Core Building Blocks / AI Agent

What is an Agent?

Understand agent types, model capabilities, session policies, and runtime requirements.

An agent is an AI-powered service participant. It receives typed input, uses a model to reason, optionally calls allowlisted command tools or child agents, and returns validated output.

Agents are core PURISTA definitions. getAgentQueueBuilder(...) lives on ServiceBuilder from @purista/core; low-level model/provider behavior comes from the bundled @purista/harness runtime and provider packages such as @purista/harness-openai.

AI on normal PURISTA rails

An attached agent expands into a queue, queue worker, command, and stream. It uses the same service, HTTP, queue, logging, OpenTelemetry, and deployment model as the rest of PURISTA.

Execution types

Agents can be defined in three mutually exclusive ways:

TypeMethodUse case
Run functionsetRunFunction(fn)Custom PURISTA logic with direct model, resource, tool, and child-agent access.
Harness agentsetHarnessAgent(definition)Wrap one reusable @purista/harness agent definition.
Harness workflowsetHarnessWorkflow(definition)Wrap one reusable @purista/harness workflow definition.

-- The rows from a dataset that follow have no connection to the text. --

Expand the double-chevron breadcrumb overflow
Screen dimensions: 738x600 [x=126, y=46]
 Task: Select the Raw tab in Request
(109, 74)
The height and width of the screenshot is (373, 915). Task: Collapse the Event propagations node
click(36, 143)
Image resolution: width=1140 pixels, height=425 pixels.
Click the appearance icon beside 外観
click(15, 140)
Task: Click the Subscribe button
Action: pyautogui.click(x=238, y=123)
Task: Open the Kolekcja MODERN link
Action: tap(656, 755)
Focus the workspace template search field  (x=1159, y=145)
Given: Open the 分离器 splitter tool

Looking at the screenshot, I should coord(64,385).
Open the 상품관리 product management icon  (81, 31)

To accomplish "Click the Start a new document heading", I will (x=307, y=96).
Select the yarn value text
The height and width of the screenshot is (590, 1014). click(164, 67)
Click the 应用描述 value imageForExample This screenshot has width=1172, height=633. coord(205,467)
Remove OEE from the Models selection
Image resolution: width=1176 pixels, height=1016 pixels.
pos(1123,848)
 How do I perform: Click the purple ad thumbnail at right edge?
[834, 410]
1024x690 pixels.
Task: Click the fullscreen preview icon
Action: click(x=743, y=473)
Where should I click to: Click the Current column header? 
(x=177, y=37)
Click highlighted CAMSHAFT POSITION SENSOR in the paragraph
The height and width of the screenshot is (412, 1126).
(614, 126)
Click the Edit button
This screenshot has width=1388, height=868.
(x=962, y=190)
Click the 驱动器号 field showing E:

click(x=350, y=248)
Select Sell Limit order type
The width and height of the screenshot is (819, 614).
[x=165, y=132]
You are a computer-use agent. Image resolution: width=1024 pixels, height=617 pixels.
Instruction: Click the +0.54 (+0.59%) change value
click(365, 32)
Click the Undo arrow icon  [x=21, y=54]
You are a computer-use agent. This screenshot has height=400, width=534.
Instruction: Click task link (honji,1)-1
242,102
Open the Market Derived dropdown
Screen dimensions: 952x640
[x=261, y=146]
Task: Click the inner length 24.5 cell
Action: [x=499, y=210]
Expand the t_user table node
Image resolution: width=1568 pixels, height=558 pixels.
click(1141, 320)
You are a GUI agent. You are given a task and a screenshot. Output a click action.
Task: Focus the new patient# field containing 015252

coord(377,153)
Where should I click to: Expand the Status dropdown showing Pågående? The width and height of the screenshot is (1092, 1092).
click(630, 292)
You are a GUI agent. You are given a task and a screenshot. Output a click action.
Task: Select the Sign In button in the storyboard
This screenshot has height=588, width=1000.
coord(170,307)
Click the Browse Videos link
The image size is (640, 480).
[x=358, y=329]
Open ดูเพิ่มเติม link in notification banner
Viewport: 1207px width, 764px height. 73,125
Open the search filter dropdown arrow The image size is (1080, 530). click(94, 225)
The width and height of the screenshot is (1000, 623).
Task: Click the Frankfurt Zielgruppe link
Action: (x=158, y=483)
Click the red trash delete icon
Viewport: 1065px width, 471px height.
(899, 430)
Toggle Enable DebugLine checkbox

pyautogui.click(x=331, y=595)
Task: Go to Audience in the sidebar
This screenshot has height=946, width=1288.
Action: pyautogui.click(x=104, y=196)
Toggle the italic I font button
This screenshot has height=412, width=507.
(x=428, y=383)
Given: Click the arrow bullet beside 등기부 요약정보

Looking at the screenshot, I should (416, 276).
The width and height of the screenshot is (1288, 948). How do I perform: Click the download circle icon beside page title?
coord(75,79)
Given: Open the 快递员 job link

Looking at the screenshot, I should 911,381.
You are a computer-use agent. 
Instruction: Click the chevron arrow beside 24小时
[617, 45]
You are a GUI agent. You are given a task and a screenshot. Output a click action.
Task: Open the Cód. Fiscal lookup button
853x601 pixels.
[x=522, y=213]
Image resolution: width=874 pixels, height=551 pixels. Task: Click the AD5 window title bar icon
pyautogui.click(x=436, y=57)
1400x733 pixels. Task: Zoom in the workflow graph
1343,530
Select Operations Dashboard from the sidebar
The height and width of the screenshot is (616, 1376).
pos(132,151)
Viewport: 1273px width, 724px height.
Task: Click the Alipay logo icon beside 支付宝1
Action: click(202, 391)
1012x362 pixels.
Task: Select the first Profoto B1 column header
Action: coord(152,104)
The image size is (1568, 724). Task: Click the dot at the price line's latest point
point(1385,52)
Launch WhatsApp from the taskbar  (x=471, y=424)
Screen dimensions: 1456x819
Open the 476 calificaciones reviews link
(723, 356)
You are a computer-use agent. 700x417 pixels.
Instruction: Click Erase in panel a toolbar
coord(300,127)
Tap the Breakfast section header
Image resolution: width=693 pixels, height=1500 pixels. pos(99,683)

You must pick exactly one execution type per agent.

Model capabilities

Agents declare model aliases and the capabilities they need:

.addModel('primary', {
  model: 'gpt-4.1-mini',
  capabilities: ['object', 'text'],
  defaults: { temperature: 0.2 },
})

The alias is available as context.harness.models.primary. Runtime startup fails when a declared alias is missing or the bound provider does not satisfy the declared capabilities.

Runtime requirements

Services with attached agents need:

  • a queueBridge
  • ai.models runtime bindings for every declared model alias
  • provider packages for concrete model backends, such as @purista/harness-openai
const service = await supportV1ServiceBuilder.getInstance(eventBridge, {
  queueBridge,
  ai: {
    models: {
      primary: {
        provider,
        model: 'gpt-4.1-mini',
        capabilities: ['object'],
      },
    },
  },
})

Session policy

Agents default to an ephemeral session. Use conversation mode when a payload field should identify a continuing AI conversation:

.setSessionPolicy({
  mode: 'conversation',
  payloadPath: ['conversationId'],
})

Keep transport identifiers (message.id, traceId, correlationId) separate from AI conversation identity.

HTTP response shape

Agents can expose either a simple JSON response or a streamed SSE response:

.exposeAsHttpEndpoint('POST', 'agents/support', {
  streamingMode: 'aggregate', // or 'stream'
})

For long-running agents, use setResponseMode('accepted', ...) so the HTTP call returns a jobId and runId instead of waiting for the final model result.

Tools and skills

Agents can call allowlisted commands and child agents:

.canInvoke('UserService', '1', 'getUser')
.canInvokeAgent('triageAgent', '1')
.useSkills(['customer-support'])
.useBuiltInTools(false)

Keep deterministic business truth in services, commands, stores, resources, queues, and subscriptions. Agent output should become canonical only after deterministic validation and application logic.